## TASK INSTRUCTIONS
Type out the lines below exactly, beginning with the line that contains "The image size is (915, 608)." and continuing through the last line, with both ends included.

## Item position entries
----------------------------------------

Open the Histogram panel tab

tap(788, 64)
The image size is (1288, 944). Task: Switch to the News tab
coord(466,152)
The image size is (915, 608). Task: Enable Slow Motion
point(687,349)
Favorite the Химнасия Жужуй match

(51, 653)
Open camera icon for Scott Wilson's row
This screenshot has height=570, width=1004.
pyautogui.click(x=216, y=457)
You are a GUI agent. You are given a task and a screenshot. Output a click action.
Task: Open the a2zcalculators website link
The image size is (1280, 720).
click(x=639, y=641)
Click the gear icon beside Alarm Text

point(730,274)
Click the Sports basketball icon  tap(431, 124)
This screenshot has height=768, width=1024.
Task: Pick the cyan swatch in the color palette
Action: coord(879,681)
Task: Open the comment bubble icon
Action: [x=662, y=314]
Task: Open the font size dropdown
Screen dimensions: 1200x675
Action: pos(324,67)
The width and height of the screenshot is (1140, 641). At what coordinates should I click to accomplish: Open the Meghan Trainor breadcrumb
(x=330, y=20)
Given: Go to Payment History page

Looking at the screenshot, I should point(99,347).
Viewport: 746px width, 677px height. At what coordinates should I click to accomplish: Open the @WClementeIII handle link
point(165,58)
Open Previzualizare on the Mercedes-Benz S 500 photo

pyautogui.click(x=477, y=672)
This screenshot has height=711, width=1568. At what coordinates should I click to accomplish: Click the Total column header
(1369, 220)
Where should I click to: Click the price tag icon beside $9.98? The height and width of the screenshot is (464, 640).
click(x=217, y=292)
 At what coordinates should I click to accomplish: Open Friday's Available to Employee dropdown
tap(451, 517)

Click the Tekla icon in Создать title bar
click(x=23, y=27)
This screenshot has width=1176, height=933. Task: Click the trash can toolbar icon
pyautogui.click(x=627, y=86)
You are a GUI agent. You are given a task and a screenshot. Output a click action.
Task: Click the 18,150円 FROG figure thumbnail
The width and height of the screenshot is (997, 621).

----------------------------------------

## RESULT
The image size is (915, 608). Task: Enable Slow Motion
point(687,349)
Favorite the Химнасия Жужуй match

(51, 653)
Open camera icon for Scott Wilson's row
This screenshot has height=570, width=1004.
pyautogui.click(x=216, y=457)
You are a GUI agent. You are given a task and a screenshot. Output a click action.
Task: Open the a2zcalculators website link
The image size is (1280, 720).
click(x=639, y=641)
Click the gear icon beside Alarm Text

point(730,274)
Click the Sports basketball icon  tap(431, 124)
This screenshot has height=768, width=1024.
Task: Pick the cyan swatch in the color palette
Action: coord(879,681)
Task: Open the comment bubble icon
Action: [x=662, y=314]
Task: Open the font size dropdown
Screen dimensions: 1200x675
Action: pos(324,67)
The width and height of the screenshot is (1140, 641). At what coordinates should I click to accomplish: Open the Meghan Trainor breadcrumb
(x=330, y=20)
Given: Go to Payment History page

Looking at the screenshot, I should point(99,347).
Viewport: 746px width, 677px height. At what coordinates should I click to accomplish: Open the @WClementeIII handle link
point(165,58)
Open Previzualizare on the Mercedes-Benz S 500 photo

pyautogui.click(x=477, y=672)
This screenshot has height=711, width=1568. At what coordinates should I click to accomplish: Click the Total column header
(1369, 220)
Where should I click to: Click the price tag icon beside $9.98? The height and width of the screenshot is (464, 640).
click(x=217, y=292)
 At what coordinates should I click to accomplish: Open Friday's Available to Employee dropdown
tap(451, 517)

Click the Tekla icon in Создать title bar
click(x=23, y=27)
This screenshot has width=1176, height=933. Task: Click the trash can toolbar icon
pyautogui.click(x=627, y=86)
You are a GUI agent. You are given a task and a screenshot. Output a click action.
Task: Click the 18,150円 FROG figure thumbnail
The width and height of the screenshot is (997, 621).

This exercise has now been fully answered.